40 years ago early in my career I got to design both my radio circuits and my test equipment circuits. The standard for the test equipment power was a crowbar circuit- basically a zener is used to trip a triac to short the circuit, blowing the fuse. This works for overvoltage (and most references describe this), but if you put the trigger upstream of a resistor inline with the load, you can set it to trip due overcurrent – the incremental voltage drop across that inline load sets the overcurrent limit.

These were all DC circuits. So for the OS with 24VAC, it would probably need to trigger the crowbar off the current-measurement rectifier.

I am considering inline fuses for the solenoids. Ideally I’d have one 0.3-0.5A fuse per solenoid, and a 1-2A fuse per com line. The former fuses protect the individual triacs, and the latter allow a multiple fault situation (solenoids operating in parallel) to not (usually) blow the onboard fuse, and thereby allow the control to continue to operate.

With the above, if no current flow (or the wrong current flow) is detected when a triac is closed, it means either no solenoid is connected or one of the fuses is blown. This means a simple diagnostic program could be run (as I was running to test my installation). If it shows no current flow when a zone is switched on, you know that either a wire is disconnected or the zone fuse is blown. Furthermore, the OS could log the lack of current during the program.

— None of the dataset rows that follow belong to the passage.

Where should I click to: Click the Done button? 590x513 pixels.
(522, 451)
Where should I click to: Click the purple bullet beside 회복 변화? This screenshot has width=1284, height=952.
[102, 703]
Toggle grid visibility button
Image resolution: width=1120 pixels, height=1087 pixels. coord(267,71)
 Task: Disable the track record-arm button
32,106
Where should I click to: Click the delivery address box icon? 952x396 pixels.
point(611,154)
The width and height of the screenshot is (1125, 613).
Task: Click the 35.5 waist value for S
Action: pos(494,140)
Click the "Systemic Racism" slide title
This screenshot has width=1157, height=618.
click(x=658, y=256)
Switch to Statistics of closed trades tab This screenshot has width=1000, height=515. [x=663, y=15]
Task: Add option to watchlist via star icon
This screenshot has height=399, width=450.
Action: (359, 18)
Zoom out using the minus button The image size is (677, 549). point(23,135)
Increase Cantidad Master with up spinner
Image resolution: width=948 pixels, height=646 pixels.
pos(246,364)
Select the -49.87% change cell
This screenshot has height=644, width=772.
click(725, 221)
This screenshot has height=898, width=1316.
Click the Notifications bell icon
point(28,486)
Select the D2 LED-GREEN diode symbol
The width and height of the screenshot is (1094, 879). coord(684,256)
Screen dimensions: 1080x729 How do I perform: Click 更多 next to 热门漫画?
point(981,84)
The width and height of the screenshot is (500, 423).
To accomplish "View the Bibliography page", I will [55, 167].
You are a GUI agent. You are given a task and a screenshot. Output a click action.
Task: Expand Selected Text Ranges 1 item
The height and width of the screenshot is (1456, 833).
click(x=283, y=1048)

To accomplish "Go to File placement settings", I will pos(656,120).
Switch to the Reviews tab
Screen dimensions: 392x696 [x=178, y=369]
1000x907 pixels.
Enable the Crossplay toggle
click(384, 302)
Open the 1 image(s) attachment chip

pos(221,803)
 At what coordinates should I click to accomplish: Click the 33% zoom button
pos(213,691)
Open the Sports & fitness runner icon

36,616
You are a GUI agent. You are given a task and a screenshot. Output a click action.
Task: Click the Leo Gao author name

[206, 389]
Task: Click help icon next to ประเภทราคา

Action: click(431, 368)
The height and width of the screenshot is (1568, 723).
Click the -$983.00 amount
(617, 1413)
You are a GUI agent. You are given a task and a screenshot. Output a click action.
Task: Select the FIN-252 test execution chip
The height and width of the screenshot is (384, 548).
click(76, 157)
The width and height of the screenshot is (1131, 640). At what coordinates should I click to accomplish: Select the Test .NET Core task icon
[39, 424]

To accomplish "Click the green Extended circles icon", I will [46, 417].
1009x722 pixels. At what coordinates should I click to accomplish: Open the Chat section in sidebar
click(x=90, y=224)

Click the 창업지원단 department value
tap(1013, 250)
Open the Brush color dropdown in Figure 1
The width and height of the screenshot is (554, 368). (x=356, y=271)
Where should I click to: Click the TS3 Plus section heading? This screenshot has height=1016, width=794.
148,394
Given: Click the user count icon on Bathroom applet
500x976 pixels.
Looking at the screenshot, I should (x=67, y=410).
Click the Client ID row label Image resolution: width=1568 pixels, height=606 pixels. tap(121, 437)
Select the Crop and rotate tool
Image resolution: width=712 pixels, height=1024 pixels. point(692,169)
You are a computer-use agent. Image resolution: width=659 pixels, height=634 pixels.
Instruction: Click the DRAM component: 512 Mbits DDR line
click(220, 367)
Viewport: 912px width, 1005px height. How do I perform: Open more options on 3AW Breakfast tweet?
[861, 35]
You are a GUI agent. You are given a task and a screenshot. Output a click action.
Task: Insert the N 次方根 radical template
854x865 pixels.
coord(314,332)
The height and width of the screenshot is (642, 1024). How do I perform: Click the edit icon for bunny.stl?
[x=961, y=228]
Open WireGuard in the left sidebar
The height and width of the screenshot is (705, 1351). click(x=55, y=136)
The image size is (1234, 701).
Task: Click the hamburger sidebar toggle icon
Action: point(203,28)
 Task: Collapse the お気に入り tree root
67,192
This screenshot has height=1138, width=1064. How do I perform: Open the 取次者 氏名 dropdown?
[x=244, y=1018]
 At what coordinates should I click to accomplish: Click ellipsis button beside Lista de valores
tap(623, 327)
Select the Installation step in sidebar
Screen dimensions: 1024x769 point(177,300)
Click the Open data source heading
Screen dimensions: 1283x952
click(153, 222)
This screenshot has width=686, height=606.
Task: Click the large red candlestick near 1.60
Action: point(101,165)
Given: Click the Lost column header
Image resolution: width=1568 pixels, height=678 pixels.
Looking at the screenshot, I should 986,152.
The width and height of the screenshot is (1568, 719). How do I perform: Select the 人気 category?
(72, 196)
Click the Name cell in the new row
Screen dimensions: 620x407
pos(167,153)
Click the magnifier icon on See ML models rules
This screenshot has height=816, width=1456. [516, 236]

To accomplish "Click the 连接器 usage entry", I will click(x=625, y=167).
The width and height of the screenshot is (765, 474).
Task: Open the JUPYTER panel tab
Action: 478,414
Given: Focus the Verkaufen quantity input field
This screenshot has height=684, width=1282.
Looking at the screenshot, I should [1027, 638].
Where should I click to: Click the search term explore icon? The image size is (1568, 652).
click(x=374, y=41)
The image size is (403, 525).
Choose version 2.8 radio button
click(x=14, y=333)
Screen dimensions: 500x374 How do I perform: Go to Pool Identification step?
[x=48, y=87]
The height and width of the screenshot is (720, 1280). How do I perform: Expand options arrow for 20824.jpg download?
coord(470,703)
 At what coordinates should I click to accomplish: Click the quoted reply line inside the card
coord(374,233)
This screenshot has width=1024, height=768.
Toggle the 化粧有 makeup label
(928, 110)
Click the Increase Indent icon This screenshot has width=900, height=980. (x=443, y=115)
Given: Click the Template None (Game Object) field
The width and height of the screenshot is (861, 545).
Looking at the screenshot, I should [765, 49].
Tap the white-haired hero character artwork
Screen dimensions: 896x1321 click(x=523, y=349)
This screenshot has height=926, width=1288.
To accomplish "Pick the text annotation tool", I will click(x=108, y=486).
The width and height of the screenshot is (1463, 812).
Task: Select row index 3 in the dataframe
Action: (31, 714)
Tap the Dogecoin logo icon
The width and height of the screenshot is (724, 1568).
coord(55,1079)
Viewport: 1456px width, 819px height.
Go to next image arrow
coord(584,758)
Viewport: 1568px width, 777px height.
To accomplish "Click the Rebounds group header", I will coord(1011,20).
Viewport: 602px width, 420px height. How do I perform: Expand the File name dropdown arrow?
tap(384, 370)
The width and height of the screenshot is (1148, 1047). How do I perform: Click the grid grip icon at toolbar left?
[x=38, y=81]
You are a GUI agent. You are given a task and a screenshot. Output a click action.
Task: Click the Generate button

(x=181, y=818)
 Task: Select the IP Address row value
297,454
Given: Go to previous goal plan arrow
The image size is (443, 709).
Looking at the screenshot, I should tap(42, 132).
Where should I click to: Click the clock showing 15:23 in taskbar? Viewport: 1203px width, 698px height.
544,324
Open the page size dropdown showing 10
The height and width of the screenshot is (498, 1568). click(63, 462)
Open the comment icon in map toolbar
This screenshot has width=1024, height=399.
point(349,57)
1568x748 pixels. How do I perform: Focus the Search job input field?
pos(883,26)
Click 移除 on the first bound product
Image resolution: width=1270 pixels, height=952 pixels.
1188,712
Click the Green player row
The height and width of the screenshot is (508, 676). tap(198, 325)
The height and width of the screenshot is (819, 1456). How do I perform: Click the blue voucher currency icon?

Ideally these could be placed in a closed fuse block I’d mount adjacent to the OS. I’m not finding one online for 5×20 glass fuses, although they are common for the blade fuses. Unfortunately, the blade fuses are only available down to 1A ratings (and only in the full-size blade package), so the margin gets a lot lower. Blade fuses are designed for DC automotive application but they are rated for 24V DC busses, which means they are actually rated to 32V. I’d want to test, but in a clean environment I think they’d be okay with the ~ 37V peak that might be across a blown fuse in a 24Vac nominal system.

For the glass fuses it looks like I’ll need to either create a bundle of inline fuse holders or mount some PCB sockets to protoboard and put it in a case. Once I put it on a circuit board, I might as well add a couple of LED indicators to each circuit – one is parallel to the fuse, the other goes from the switched port to COM. The latter will illuminate if the board fuse and triac are okay when the zone is switched on, the former will illuminate if the fuse is blown due to a short.